I think it would be great if life was black and white but it rarely is. There are lots of reasons why relationships break down. Sometimes infidelity is the reason and sometimes it's a symptom of something else wrong.

I think it's impossible to say that the blame lies solely in one camp in every case - only 2 people know the intimate details of their marriage and why it broke down and all everyone else can do (ow/om included) is speculate and/or accept one persons version.

I don't however subscribe to the common view that ALL cheaters and cheatees are bad evil people - everyone is human and sometimes everyone makes errors of judgement or does things that with hindsight they realise they could have done differently.

OP you write a very honest post but perhaps the patronising tone will not go down ever so well.

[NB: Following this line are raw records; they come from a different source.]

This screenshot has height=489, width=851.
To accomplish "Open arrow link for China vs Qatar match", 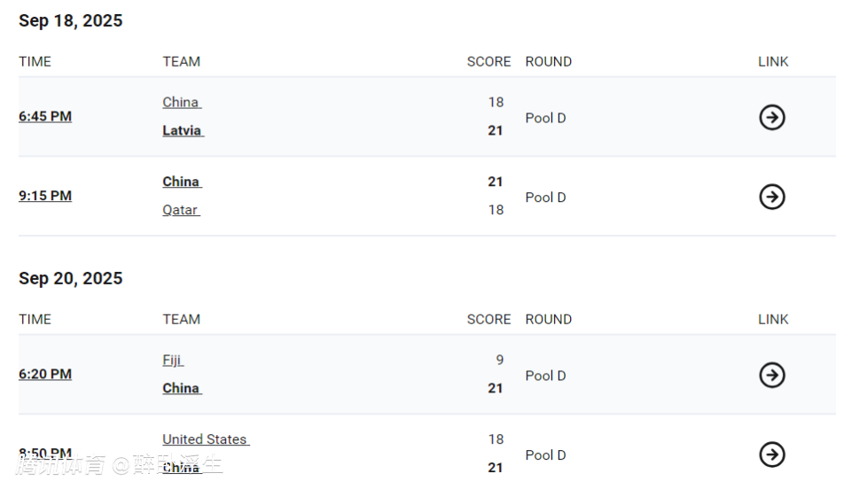I will pos(772,197).
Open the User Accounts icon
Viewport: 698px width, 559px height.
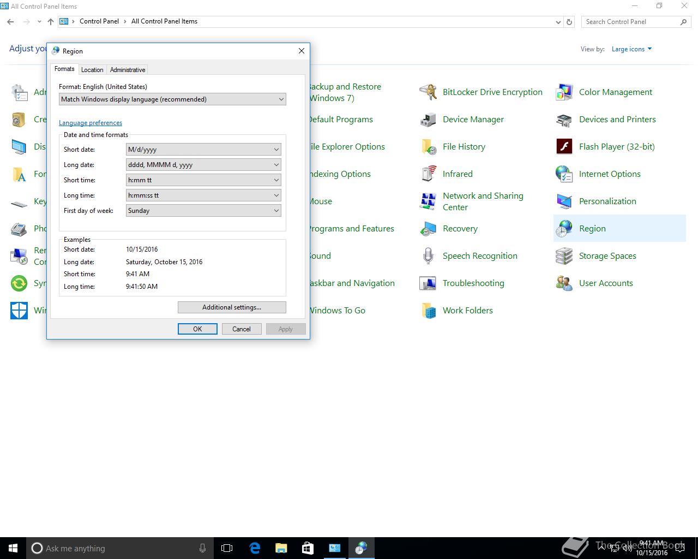point(564,283)
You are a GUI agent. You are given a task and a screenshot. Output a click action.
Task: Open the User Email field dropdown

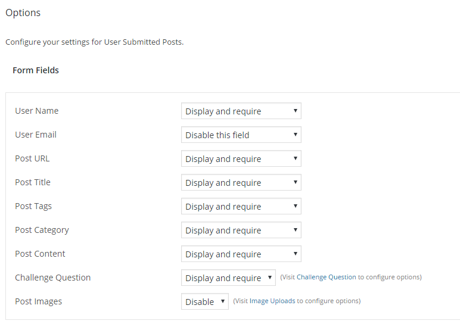pos(241,135)
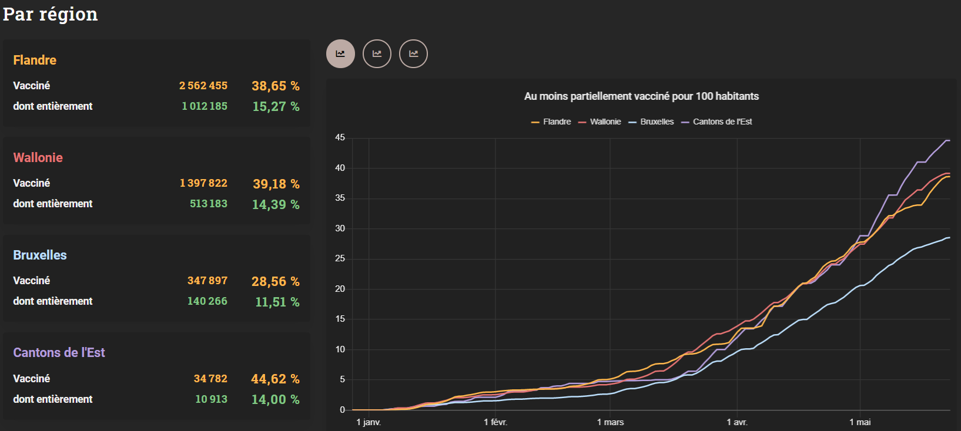Click Bruxelles' 28,56 % vaccinated percentage
961x431 pixels.
(275, 281)
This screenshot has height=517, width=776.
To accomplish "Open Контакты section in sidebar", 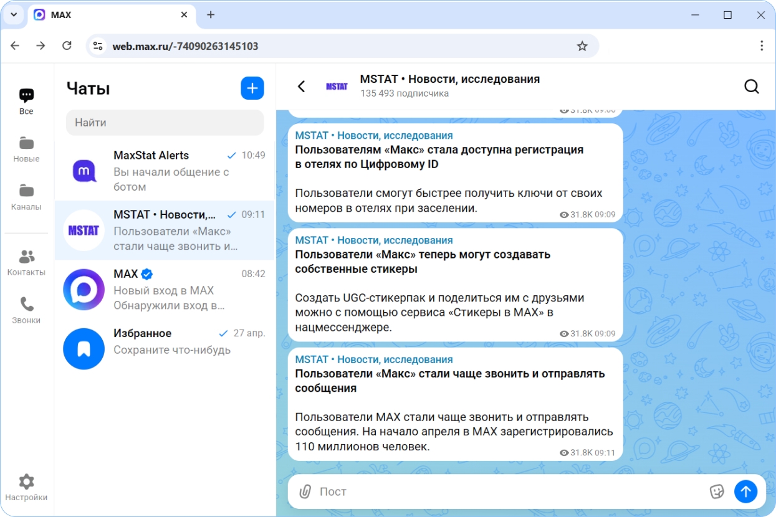I will (x=26, y=262).
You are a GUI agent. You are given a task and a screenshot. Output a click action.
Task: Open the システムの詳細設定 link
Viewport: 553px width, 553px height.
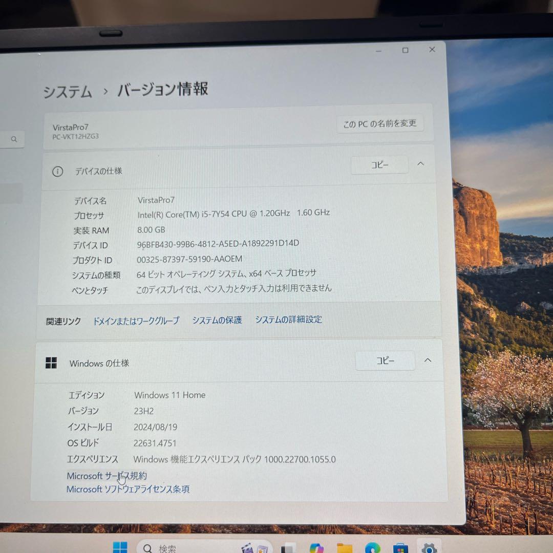coord(288,320)

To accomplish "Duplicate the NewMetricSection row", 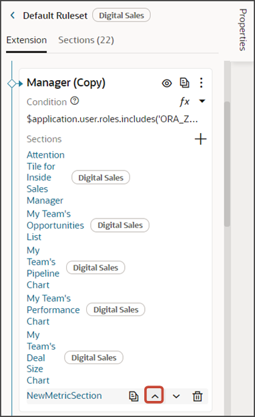I will coord(134,396).
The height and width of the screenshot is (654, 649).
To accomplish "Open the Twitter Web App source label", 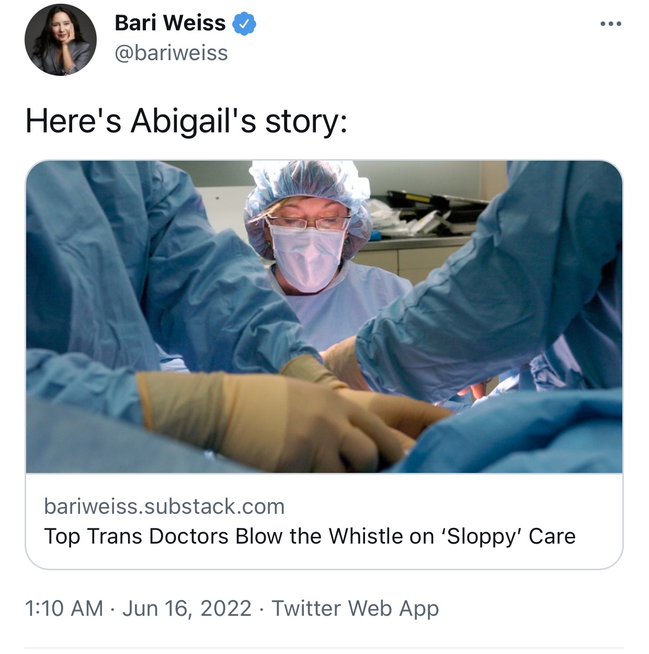I will 355,608.
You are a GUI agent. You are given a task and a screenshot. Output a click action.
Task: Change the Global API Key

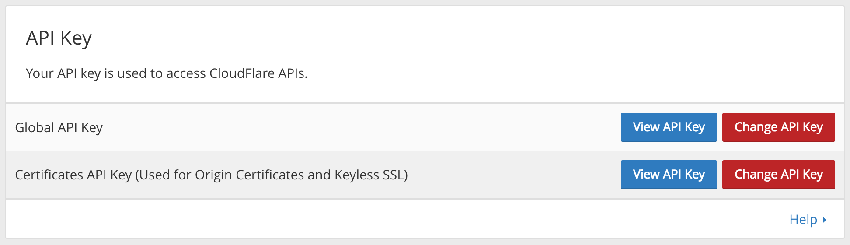tap(778, 127)
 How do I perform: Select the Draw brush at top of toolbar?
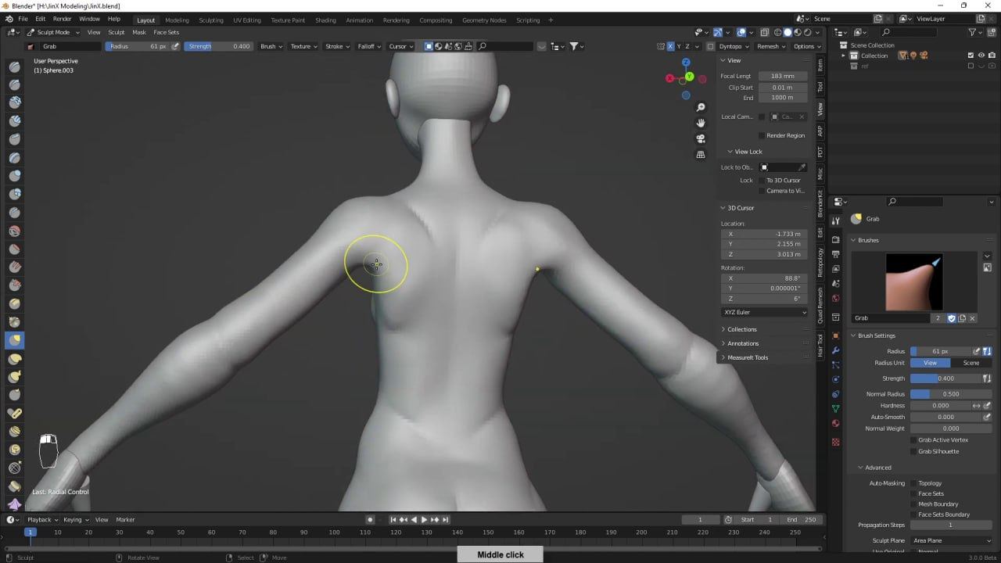coord(14,66)
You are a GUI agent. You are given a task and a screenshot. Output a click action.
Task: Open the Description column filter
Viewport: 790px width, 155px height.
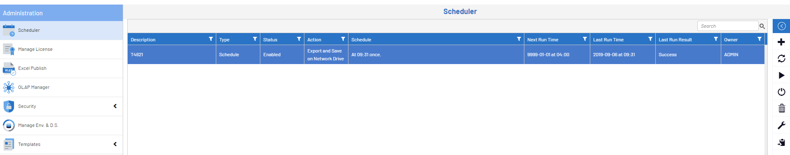point(211,39)
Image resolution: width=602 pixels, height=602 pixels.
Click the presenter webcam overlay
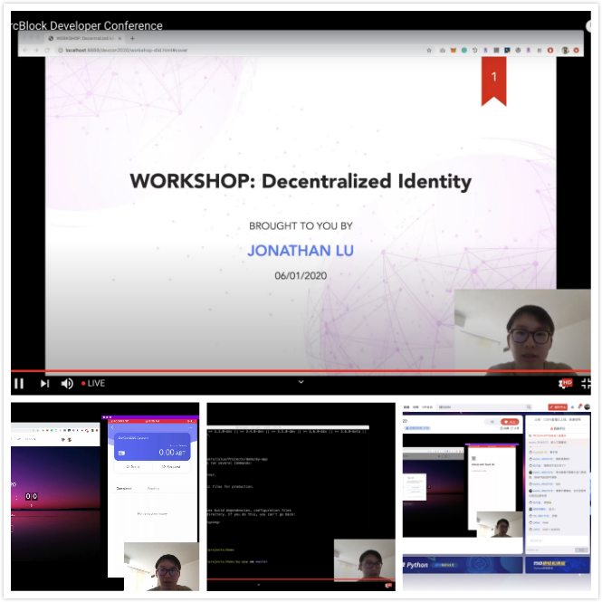[x=521, y=330]
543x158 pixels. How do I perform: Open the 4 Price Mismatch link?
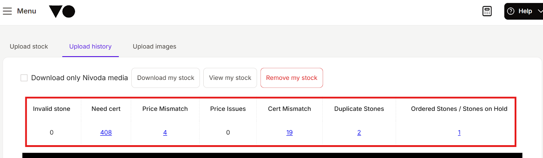coord(165,133)
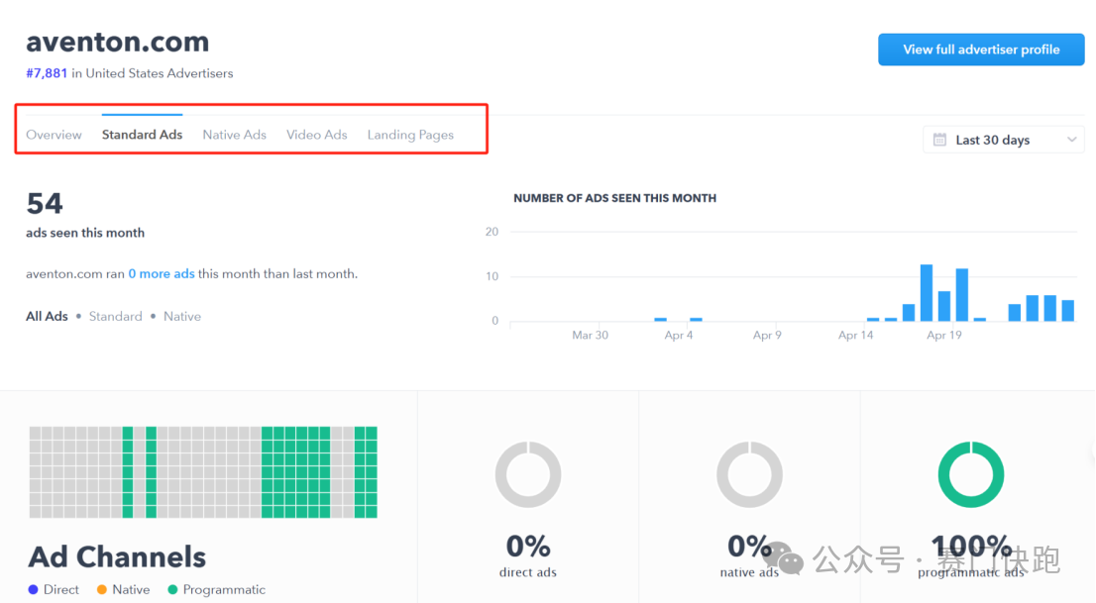Screen dimensions: 1096x603
Task: Click View full advertiser profile button
Action: pos(980,50)
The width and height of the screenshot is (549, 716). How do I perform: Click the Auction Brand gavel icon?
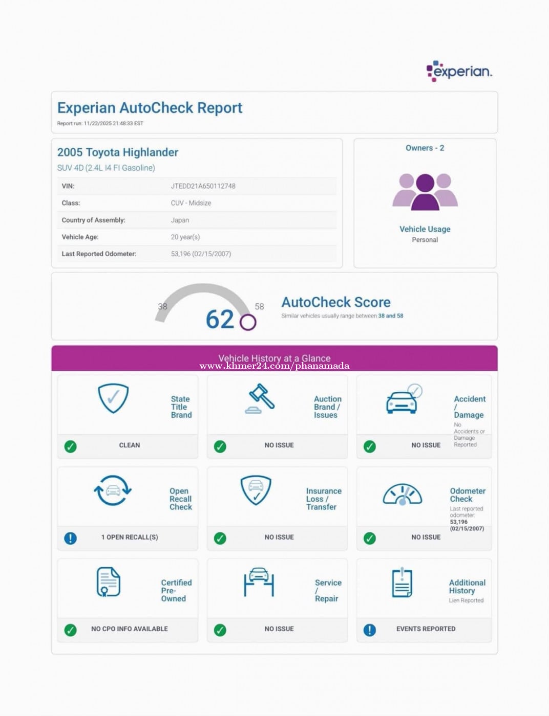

AnyFucker · 09/06/2012 22:57

There is a thread started on MN today

by an ex-OW

who is reduced to judging her cheating partner's current actions on how he treated his exW when he left her, for her

she has to make "educated" guesses about he is going to act now wrt to child support and how badly he will behave post-discovery

that is one fucking shit position to be in

but she ain't tring to excuse or "explain" it like you are, for her it's "fair cop, guv"

shithappensx1000 · 09/06/2012 22:57

Was it a satisfying 'relationship'?
Will you trust another partner?
Have you meant his wife since she discovered the affair?
How could you do that to yourself and another human being?